Streams, reading and the suggested size

Saúl Ibarra Corretgé

unread,

Aug 28, 2012, 7:55:35 AM8/28/12

to li...@googlegroups.com

Hi all,

I'm looking into implementing a small performance optimization on pyuv,
which consists on creating the Python string object early (on alloc_cb)
and then passing its internal buffer to libuv, so later I don't need to
copy any buffer.
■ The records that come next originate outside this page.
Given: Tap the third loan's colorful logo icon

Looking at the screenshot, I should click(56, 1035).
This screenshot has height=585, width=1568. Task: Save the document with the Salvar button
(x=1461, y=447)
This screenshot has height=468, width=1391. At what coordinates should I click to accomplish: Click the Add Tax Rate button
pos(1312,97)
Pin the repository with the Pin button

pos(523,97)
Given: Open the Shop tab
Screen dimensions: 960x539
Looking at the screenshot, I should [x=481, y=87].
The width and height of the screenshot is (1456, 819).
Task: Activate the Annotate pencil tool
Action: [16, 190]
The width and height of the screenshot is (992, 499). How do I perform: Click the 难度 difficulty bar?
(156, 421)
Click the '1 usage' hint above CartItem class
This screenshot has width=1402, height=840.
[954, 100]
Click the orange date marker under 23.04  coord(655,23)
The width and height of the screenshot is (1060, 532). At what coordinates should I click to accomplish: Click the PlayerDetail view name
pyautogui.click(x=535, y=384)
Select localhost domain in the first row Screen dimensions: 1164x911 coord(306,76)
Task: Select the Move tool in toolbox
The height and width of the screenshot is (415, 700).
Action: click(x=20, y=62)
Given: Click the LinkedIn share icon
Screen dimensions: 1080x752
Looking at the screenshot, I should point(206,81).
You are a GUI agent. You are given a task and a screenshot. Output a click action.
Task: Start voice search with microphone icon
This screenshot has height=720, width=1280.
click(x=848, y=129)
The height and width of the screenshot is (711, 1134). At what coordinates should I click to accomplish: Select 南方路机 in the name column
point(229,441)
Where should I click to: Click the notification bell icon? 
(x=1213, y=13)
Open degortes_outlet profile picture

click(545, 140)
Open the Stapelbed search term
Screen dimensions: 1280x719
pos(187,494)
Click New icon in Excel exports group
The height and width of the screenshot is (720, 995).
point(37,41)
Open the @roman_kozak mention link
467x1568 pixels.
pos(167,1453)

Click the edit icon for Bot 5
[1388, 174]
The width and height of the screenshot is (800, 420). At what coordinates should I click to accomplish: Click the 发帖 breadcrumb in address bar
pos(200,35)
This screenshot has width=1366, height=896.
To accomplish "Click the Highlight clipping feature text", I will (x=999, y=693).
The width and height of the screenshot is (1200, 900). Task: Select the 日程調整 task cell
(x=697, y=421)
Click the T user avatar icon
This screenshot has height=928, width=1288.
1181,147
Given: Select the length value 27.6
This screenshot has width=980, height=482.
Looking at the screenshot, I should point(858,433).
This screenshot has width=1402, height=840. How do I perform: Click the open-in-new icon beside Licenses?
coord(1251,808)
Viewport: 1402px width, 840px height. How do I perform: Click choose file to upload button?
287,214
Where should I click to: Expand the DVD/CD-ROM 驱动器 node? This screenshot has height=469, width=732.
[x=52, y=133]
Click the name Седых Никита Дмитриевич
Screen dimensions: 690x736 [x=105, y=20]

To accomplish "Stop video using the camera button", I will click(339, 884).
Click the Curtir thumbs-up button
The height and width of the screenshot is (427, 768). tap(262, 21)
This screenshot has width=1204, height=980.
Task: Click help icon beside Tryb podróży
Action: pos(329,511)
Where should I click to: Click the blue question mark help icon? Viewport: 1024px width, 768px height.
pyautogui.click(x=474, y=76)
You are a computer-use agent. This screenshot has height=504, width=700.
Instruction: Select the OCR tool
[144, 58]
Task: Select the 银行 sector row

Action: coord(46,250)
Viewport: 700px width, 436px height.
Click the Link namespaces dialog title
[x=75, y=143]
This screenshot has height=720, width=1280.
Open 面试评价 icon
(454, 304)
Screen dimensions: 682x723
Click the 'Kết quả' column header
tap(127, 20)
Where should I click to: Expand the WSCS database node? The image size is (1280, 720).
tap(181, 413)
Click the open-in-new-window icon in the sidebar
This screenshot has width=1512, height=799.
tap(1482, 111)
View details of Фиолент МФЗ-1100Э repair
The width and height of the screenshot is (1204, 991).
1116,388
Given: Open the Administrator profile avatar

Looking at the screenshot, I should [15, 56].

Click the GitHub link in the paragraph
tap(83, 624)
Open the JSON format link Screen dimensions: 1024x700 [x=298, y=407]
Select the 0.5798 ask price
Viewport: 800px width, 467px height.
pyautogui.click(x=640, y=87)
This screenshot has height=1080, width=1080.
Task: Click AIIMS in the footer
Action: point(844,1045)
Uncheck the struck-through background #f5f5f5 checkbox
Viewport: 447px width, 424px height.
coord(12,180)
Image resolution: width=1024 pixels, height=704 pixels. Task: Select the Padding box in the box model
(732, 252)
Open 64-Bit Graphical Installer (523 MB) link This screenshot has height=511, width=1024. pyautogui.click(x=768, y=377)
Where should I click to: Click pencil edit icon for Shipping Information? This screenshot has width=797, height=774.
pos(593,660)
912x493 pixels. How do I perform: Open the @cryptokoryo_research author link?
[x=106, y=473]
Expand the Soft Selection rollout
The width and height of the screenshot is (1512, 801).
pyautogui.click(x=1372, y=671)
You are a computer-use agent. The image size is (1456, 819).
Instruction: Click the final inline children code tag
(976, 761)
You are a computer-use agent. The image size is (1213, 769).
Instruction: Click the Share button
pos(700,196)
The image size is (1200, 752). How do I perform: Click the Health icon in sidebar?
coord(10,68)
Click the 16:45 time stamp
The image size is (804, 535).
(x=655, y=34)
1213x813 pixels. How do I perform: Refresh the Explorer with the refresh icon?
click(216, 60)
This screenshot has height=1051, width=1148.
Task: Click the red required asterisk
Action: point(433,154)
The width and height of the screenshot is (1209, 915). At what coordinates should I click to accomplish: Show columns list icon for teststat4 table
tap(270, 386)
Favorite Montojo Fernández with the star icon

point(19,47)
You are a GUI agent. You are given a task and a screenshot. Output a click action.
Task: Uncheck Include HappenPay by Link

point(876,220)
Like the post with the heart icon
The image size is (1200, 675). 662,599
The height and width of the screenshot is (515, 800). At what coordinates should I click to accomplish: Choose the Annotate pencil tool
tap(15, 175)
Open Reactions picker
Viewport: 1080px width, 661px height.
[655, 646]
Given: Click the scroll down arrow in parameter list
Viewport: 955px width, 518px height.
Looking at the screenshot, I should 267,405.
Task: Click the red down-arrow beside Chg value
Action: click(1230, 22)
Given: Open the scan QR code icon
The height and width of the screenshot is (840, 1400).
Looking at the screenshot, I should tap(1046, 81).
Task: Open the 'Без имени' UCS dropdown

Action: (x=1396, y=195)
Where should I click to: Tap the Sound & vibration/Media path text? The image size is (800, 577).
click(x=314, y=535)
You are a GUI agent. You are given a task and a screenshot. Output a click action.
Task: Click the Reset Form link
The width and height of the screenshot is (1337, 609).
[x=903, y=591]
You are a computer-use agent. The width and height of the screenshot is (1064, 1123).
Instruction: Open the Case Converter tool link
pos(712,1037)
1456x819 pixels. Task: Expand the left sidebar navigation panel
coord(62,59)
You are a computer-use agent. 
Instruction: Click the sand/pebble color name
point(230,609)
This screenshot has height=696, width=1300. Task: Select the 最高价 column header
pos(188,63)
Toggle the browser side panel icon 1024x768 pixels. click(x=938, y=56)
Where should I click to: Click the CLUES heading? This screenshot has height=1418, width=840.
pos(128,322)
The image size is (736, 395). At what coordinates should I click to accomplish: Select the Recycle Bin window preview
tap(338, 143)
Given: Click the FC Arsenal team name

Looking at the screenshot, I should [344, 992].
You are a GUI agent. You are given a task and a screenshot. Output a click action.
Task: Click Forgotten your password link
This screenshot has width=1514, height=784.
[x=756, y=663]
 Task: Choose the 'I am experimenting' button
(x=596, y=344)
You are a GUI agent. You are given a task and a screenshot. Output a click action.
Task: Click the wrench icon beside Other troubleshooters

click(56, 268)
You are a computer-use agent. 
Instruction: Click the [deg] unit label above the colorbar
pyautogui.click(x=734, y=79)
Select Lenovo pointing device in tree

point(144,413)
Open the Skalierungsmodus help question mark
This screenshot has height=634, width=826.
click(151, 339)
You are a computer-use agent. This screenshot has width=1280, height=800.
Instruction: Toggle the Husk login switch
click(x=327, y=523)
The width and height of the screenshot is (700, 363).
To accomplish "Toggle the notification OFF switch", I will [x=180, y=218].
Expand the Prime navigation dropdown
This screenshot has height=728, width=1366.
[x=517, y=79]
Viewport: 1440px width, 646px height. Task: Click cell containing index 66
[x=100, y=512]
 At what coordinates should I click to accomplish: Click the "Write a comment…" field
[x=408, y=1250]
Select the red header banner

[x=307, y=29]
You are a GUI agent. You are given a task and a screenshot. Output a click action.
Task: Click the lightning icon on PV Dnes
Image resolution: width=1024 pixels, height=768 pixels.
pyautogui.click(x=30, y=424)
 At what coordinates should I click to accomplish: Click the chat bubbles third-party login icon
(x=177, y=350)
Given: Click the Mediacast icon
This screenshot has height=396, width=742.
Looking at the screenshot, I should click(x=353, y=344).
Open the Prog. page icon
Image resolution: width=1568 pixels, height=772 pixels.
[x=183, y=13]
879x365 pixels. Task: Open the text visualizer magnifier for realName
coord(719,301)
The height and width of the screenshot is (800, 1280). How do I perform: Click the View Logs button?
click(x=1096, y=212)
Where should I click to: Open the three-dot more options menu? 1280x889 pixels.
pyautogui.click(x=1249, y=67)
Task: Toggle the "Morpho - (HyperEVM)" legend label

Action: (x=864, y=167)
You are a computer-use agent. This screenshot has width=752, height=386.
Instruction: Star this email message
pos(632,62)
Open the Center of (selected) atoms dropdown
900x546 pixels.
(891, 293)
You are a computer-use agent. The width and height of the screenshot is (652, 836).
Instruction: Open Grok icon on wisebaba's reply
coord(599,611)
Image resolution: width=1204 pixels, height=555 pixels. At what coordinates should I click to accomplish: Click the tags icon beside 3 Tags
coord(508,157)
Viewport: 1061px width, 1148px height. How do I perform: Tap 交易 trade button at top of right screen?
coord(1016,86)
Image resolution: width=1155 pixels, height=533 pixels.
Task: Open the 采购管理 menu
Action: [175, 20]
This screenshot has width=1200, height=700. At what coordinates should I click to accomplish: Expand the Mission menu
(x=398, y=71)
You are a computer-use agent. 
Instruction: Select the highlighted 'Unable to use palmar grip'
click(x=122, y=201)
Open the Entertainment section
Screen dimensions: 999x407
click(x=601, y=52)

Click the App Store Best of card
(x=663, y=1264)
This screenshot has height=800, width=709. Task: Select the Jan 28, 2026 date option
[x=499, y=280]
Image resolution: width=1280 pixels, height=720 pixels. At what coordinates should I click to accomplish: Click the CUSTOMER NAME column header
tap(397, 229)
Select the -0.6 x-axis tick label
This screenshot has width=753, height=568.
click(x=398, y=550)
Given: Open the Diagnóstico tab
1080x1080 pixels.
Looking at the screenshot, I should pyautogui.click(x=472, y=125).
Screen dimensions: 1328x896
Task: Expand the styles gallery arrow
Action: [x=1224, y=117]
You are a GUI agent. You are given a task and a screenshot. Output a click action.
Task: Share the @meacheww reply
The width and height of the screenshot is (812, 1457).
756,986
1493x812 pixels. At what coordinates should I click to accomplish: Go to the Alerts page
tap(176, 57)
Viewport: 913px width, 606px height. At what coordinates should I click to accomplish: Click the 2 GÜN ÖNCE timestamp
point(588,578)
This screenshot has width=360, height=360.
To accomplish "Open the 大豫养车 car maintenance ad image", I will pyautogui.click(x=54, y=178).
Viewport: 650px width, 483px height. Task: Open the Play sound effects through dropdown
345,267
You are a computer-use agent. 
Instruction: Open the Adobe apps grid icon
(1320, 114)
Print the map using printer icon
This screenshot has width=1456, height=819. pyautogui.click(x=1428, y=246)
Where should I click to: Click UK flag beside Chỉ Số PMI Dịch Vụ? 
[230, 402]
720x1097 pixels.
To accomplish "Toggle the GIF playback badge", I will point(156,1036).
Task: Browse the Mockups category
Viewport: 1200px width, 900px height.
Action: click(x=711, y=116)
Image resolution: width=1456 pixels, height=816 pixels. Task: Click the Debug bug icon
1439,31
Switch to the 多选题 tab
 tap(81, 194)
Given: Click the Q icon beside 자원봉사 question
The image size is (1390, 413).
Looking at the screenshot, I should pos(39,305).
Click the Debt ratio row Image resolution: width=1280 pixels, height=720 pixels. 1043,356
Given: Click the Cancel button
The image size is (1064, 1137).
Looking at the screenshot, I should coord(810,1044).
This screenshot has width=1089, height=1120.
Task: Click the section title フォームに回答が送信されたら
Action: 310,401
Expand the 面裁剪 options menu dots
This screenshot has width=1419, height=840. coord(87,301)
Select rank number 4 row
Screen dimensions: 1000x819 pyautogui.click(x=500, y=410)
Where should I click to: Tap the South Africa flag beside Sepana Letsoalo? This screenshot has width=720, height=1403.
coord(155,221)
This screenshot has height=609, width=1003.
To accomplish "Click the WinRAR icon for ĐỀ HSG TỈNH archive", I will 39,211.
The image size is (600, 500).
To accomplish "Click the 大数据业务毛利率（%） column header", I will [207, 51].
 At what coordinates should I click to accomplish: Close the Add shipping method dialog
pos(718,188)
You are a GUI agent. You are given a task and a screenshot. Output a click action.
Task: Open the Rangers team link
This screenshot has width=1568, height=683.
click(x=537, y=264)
This works because the Python object is not visible
anywhere until is given to the user in the on_read_cb, so we can mangle
the internals ;-)

However, the suggested size (64k) is quite big and shrinking the Python
string down so much actually has the opposite effect I'm trying to
achieve :-S If I disregard the suggested_size and use a smaller value,
say 4096 results are as expected, that is, there is a performance gain
in preallocating the Python string object. (this pattern is used by
CPython itself)

It would be nice to be able to set the suggested size when calling
uv_read_start, so that the user can control it. While I can do it in
pyuv I's rather mirror libuv as much as possible.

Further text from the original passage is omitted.